### Action item:
Give back each entry exactly as written, apart from the pictures.

### Material for this exercise:
╭──

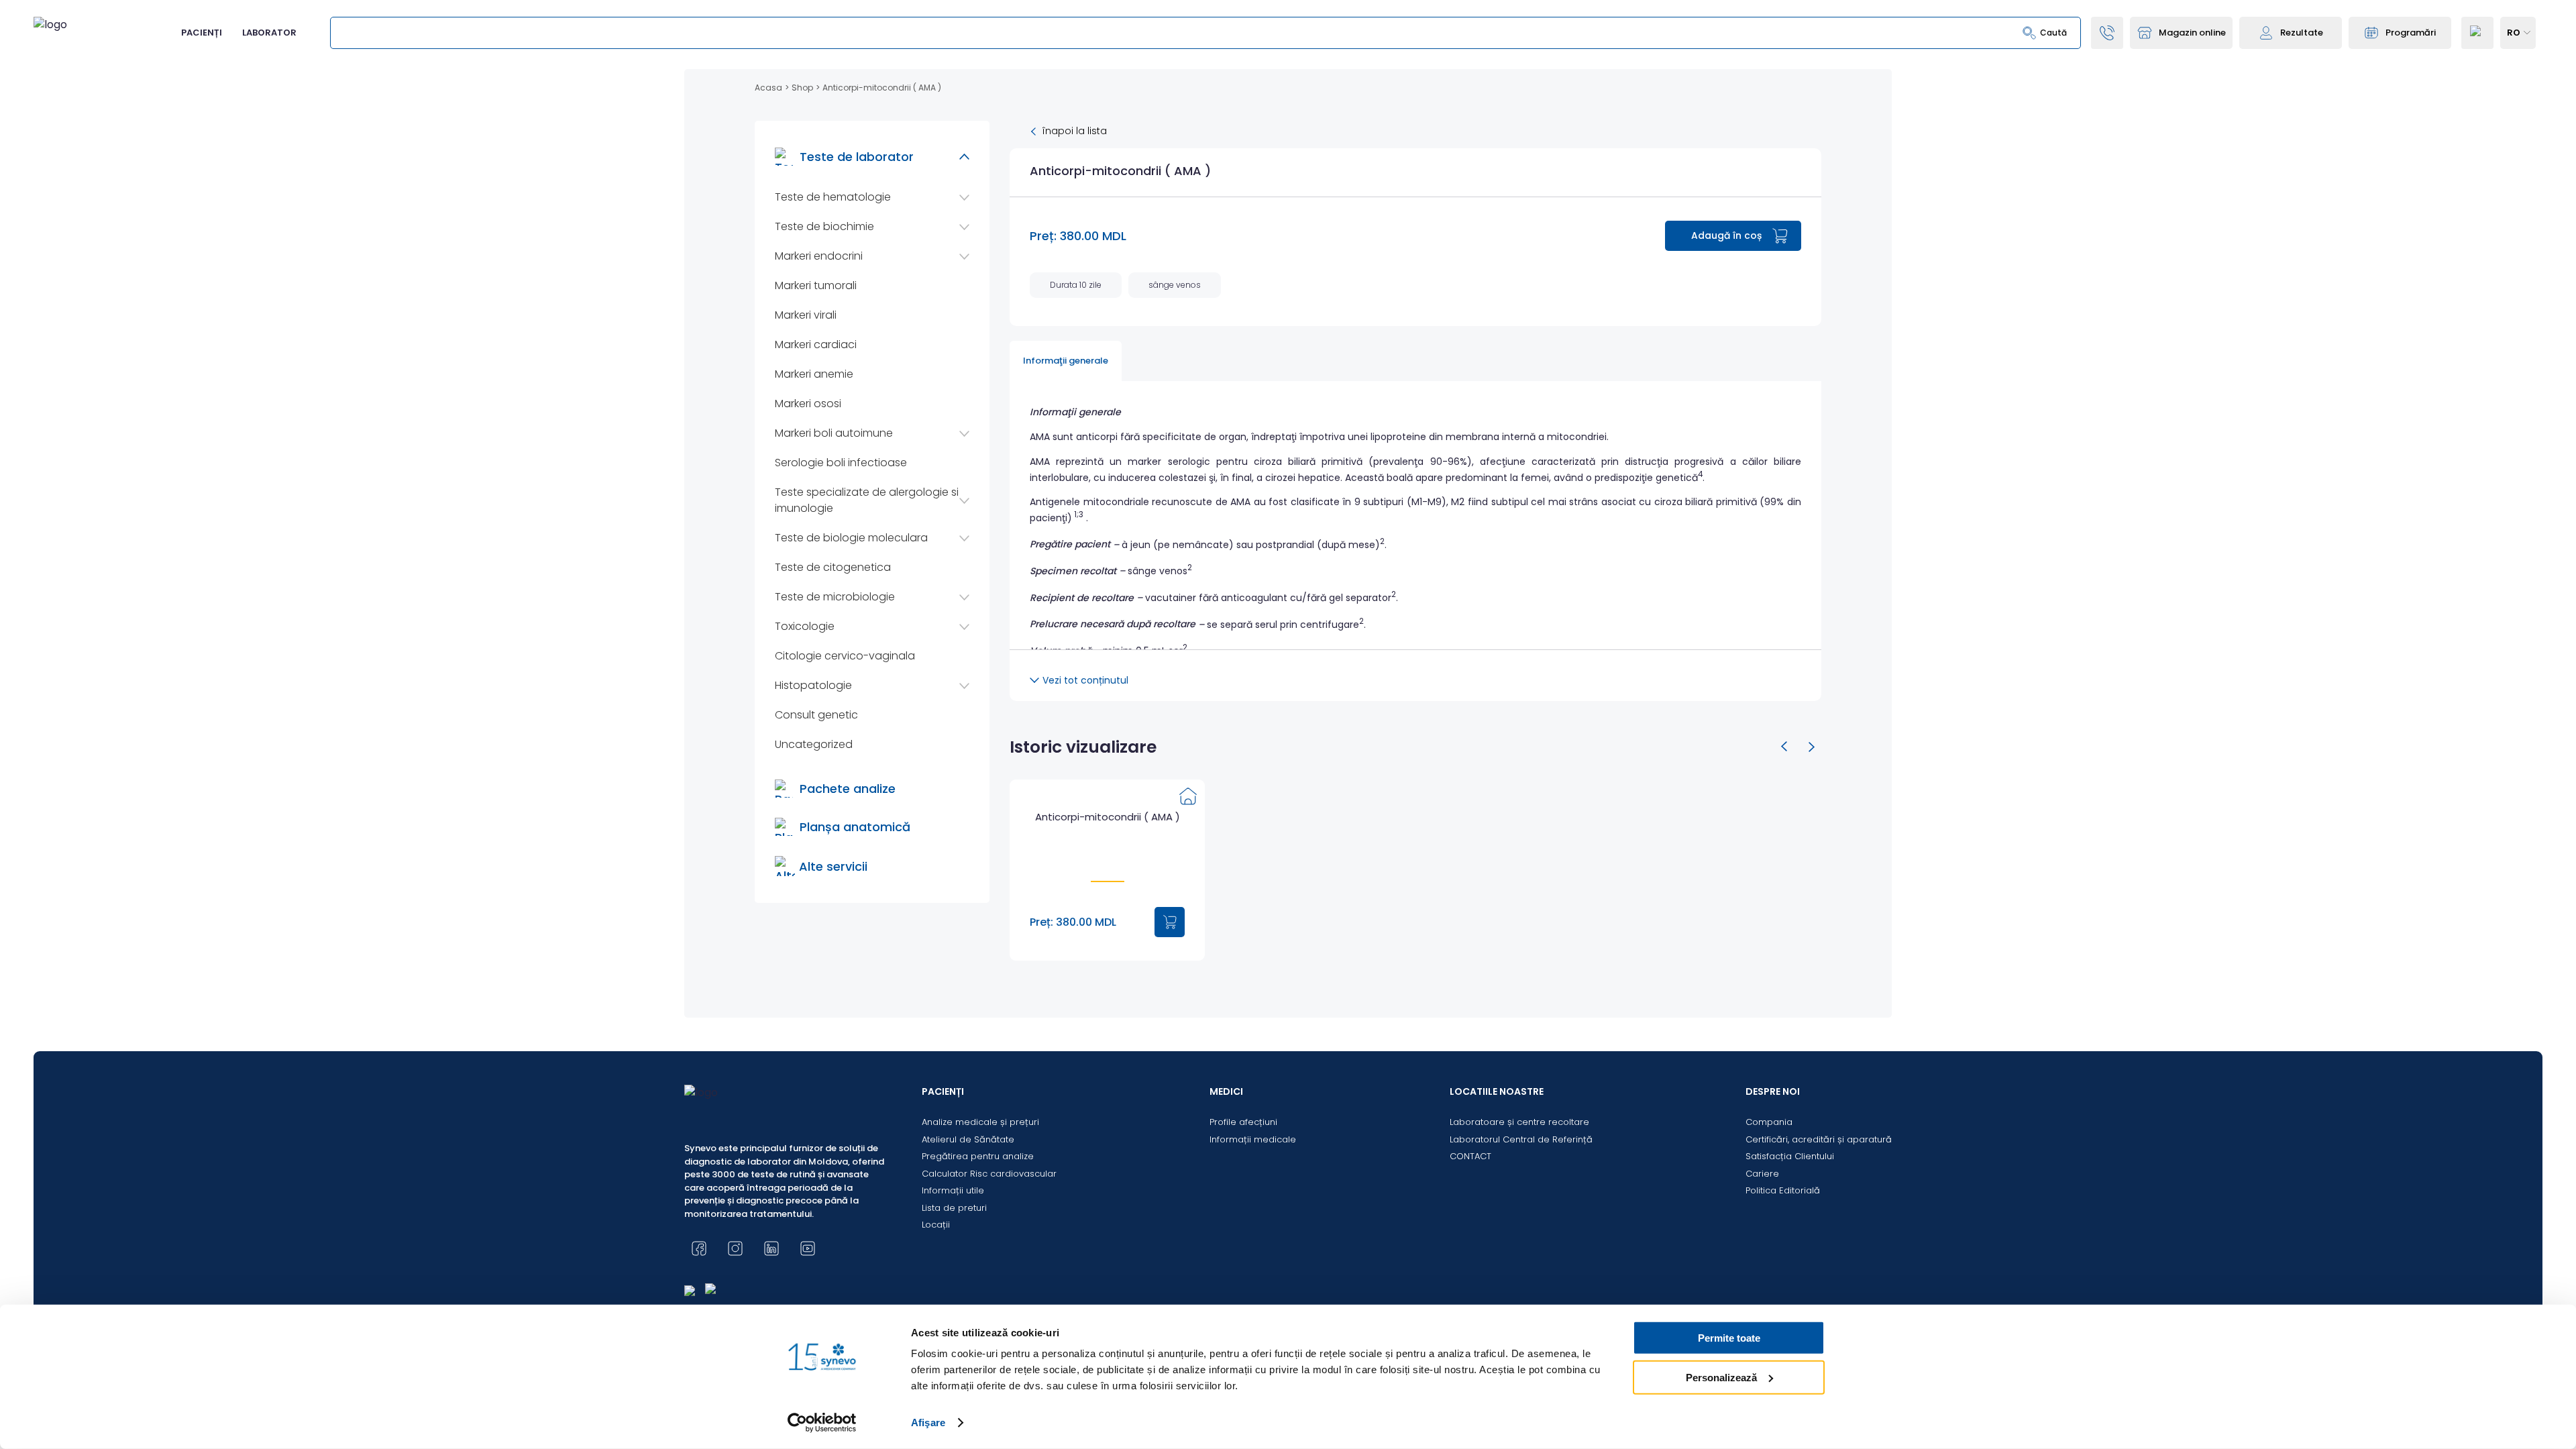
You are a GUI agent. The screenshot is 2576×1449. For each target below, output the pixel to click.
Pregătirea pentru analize (978, 1156)
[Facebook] (699, 1248)
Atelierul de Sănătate (968, 1139)
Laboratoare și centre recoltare (1519, 1122)
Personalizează (1721, 1377)
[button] (1784, 747)
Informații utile (953, 1190)
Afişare (928, 1422)
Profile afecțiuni (1243, 1122)
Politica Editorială (1783, 1190)
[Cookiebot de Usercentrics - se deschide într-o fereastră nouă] (822, 1423)
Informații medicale (1253, 1139)
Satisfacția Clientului (1790, 1156)
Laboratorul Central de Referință (1521, 1139)
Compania (1769, 1122)
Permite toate (1729, 1338)
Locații (936, 1224)
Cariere (1762, 1173)
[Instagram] (735, 1248)
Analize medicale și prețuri (980, 1122)
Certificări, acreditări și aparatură (1819, 1139)
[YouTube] (807, 1248)
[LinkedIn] (771, 1248)
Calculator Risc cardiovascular (989, 1173)
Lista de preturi (954, 1207)
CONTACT (1470, 1156)
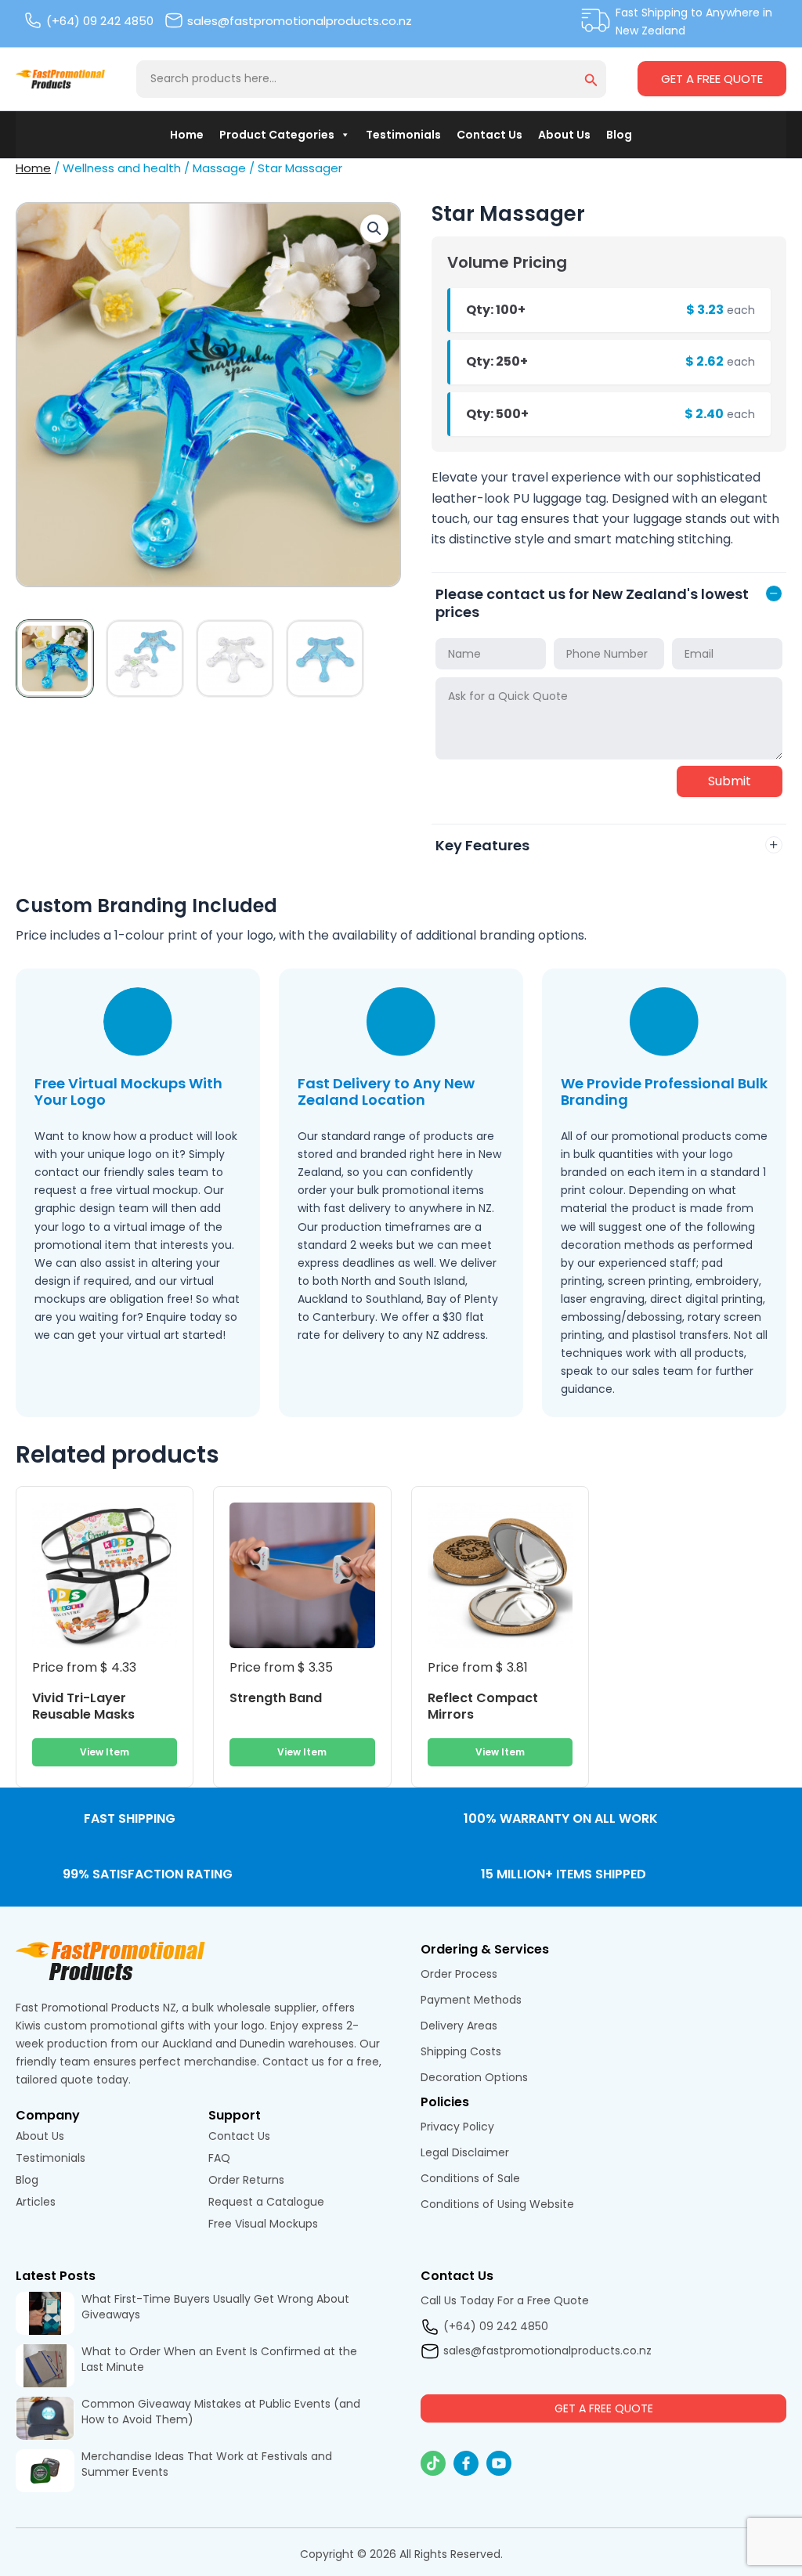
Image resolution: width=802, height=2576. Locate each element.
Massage (219, 168)
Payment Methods (471, 2000)
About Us (564, 135)
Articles (36, 2202)
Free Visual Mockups (264, 2223)
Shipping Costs (461, 2051)
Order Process (459, 1974)
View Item (104, 1752)
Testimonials (403, 135)
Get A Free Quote (712, 78)
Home (187, 135)
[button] (591, 81)
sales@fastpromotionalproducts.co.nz (299, 21)
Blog (619, 135)
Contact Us (489, 135)
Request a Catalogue (266, 2202)
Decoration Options (474, 2077)
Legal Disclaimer (465, 2152)
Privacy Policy (457, 2126)
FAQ (219, 2158)
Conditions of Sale (470, 2178)
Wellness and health (122, 168)
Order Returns (246, 2180)
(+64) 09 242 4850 (100, 21)
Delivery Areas (459, 2025)
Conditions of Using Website (497, 2204)
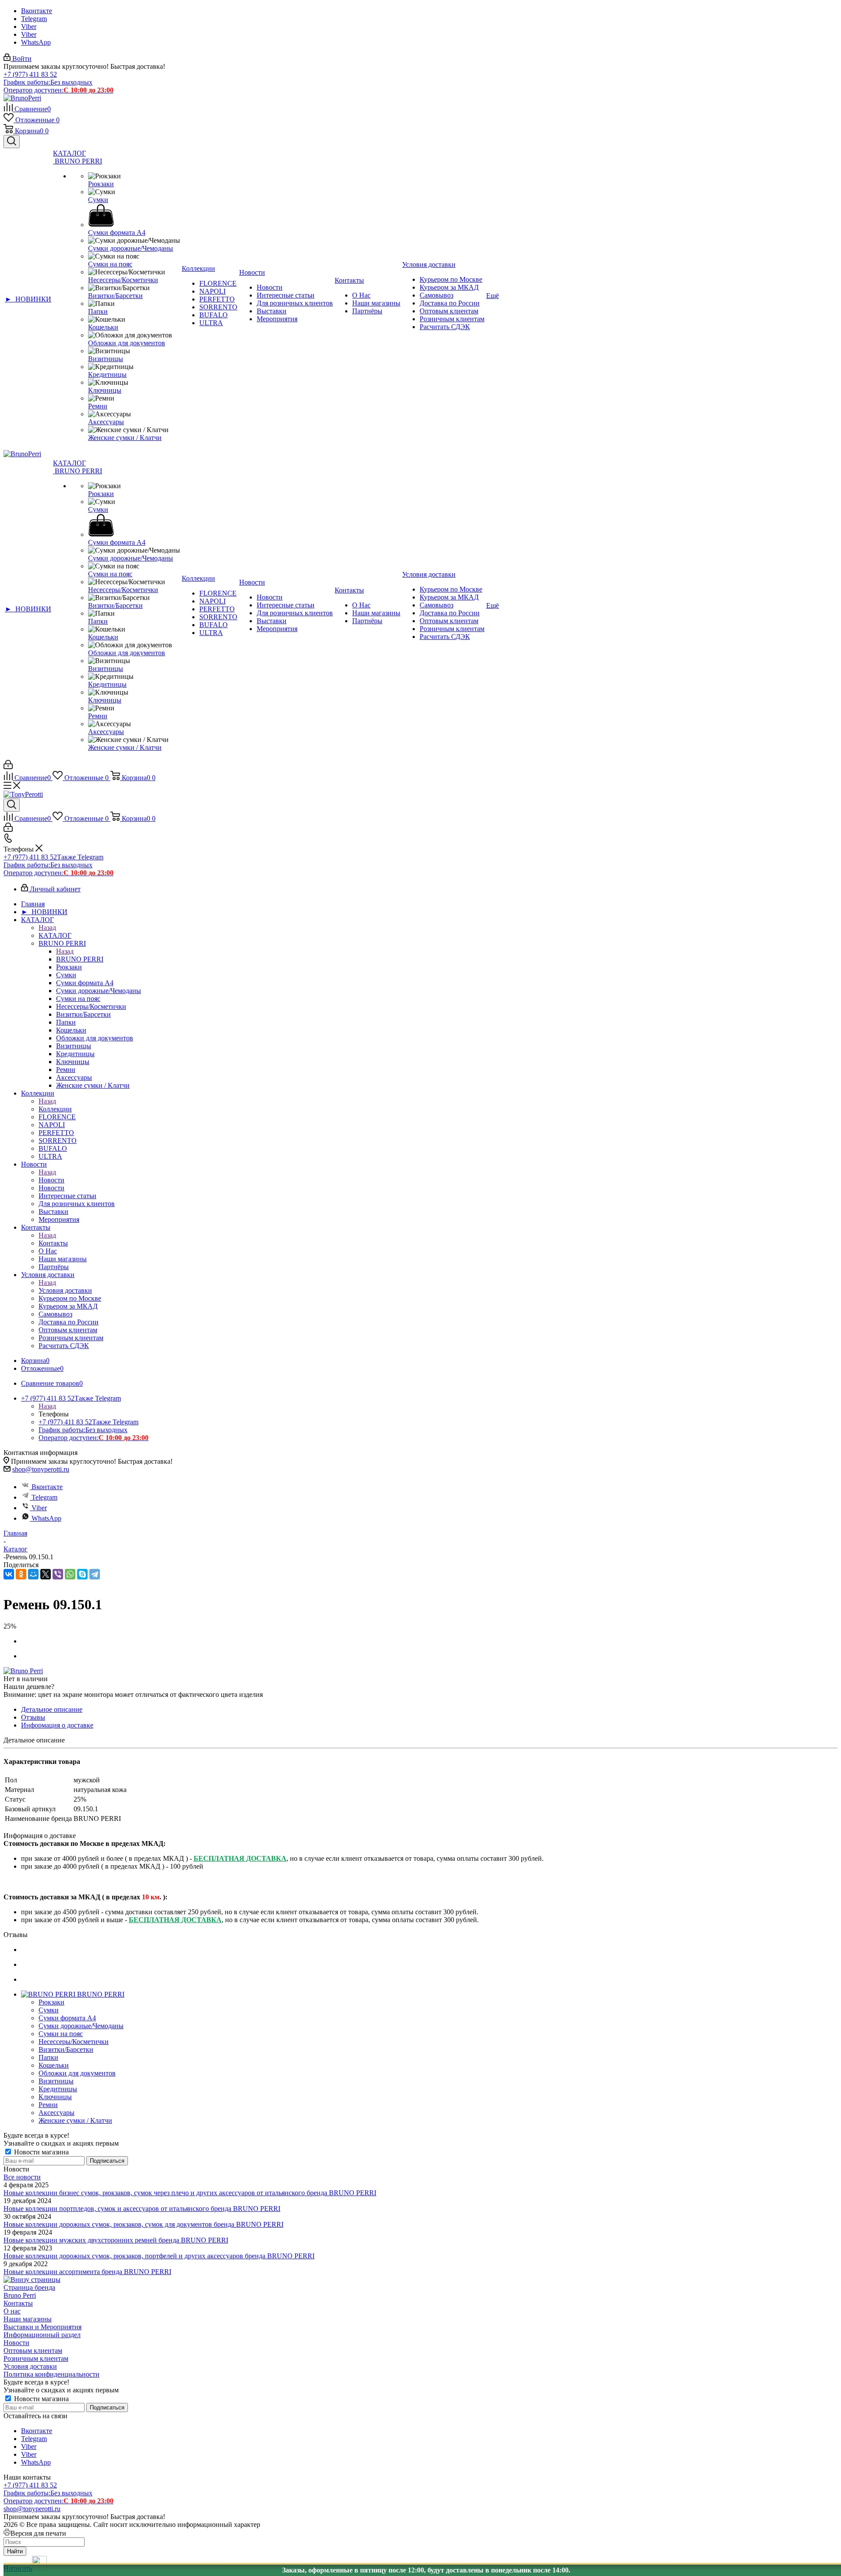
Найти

╰──

### Exercise solution:
You are a GUI agent. The screenshot is 2576×1449. For each target below, output the pixel to click.
Pregătirea pentru analize (978, 1156)
[Facebook] (699, 1248)
Atelierul de Sănătate (968, 1139)
Laboratoare și centre recoltare (1519, 1122)
Personalizează (1721, 1377)
[button] (1784, 747)
Informații utile (953, 1190)
Afişare (928, 1422)
Profile afecțiuni (1243, 1122)
Politica Editorială (1783, 1190)
[Cookiebot de Usercentrics - se deschide într-o fereastră nouă] (822, 1423)
Informații medicale (1253, 1139)
Satisfacția Clientului (1790, 1156)
Laboratorul Central de Referință (1521, 1139)
Compania (1769, 1122)
Permite toate (1729, 1338)
Locații (936, 1224)
Cariere (1762, 1173)
[Instagram] (735, 1248)
Analize medicale și prețuri (980, 1122)
Certificări, acreditări și aparatură (1819, 1139)
[YouTube] (807, 1248)
[LinkedIn] (771, 1248)
Calculator Risc cardiovascular (989, 1173)
Lista de preturi (954, 1207)
CONTACT (1470, 1156)
Image resolution: width=802, height=2576. Locate each element.
Massage (219, 168)
Payment Methods (471, 2000)
About Us (564, 135)
Articles (36, 2202)
Free Visual Mockups (264, 2223)
Shipping Costs (461, 2051)
Order Process (459, 1974)
View Item (104, 1752)
Testimonials (403, 135)
Get A Free Quote (712, 78)
Home (187, 135)
[button] (591, 81)
sales@fastpromotionalproducts.co.nz (299, 21)
Blog (619, 135)
Contact Us (489, 135)
Request a Catalogue (266, 2202)
Decoration Options (474, 2077)
Legal Disclaimer (465, 2152)
Privacy Policy (457, 2126)
FAQ (219, 2158)
Conditions of Sale (470, 2178)
Wellness and health (122, 168)
Order Returns (246, 2180)
(+64) 09 242 4850 (100, 21)
Delivery Areas (459, 2025)
Conditions of Using Website (497, 2204)
Найти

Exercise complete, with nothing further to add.